> [Die Aufgabe]
Beantworten Sie bitte anhand des Textauszugs zur Triage-Debatte diese Fragen:
(a) Wofür sieht Lambrecht laut Einleitung keine Notwendigkeit?
(b) Welcher Partei gehört Christine Lambrecht an?
(c) Welches Amt hat Heinrich Bedford-Strohm inne?

Triage-Debatte: Justizministerin Lambrecht verweist auf Ethikrat

Triage-Debatte: Justizministerin Lambrecht verweist auf Ethikrat
Soll sich der Bundestag mit Regeln für eine Priorisierung von Patienten in Krankenhäusern befassen? Bundesjustizministerin Lambrecht sieht dazu keine Notwendigkeit und verweist auf Empfehlungen innerhalb der Ärzteschaft und des Deutschen Ethikrats.

Frankfurt a.M. (epd). In der Debatte über eine mögliche Befassung des Bundestages mit einer drohenden Triage in Kliniken verweist Justizministerin Christine Lambrecht (SPD) auf Empfehlungen der medizinischen Fachgesellschaften und des Deutschen Ethikrats. Wie und mit welchen intensivmedizinischen Maßnahmen Patientinnen und Patienten behandelt werden, sei eine ärztliche Entscheidung im Einzelfall, die allein nach medizinischen Kriterien getroffen werden könne, sagte Lambrecht. Die medizinischen Fachgesellschaften und der Deutsche Ethikrat hätten dazu Empfehlungen ausgesprochen. Auch der Ratsvorsitzende der Evangelischen Kirche in Deutschland (EKD), Heinrich Bedford-Strohm, sieht die Ärzte in der Verantwortung und warnte vor einer "Einteilung von Menschengruppen, deren Lebensrecht mehr oder weniger wiegt".

> [Bereitgestelltes Material]
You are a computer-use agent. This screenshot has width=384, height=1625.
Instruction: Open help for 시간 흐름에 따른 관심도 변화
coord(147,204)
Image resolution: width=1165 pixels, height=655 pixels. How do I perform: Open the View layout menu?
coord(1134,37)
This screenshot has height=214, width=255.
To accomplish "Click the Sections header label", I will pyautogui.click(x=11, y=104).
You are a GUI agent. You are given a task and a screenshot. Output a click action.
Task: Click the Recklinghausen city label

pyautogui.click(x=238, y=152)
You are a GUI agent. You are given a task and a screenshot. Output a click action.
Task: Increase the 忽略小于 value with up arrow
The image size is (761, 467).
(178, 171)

==

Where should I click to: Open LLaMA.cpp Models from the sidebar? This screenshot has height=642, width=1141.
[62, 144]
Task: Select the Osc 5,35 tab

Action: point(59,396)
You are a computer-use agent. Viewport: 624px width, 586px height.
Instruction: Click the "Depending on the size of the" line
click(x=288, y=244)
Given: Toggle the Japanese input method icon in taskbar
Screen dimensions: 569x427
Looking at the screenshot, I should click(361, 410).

> [Lösung]
(a) Dafür, dass sich der Bundestag mit Regeln für eine Priorisierung von Patienten in Krankenhäusern befasst.
(b) Der SPD.
(c) Er ist Ratsvorsitzender der Evangelischen Kirche in Deutschland (EKD).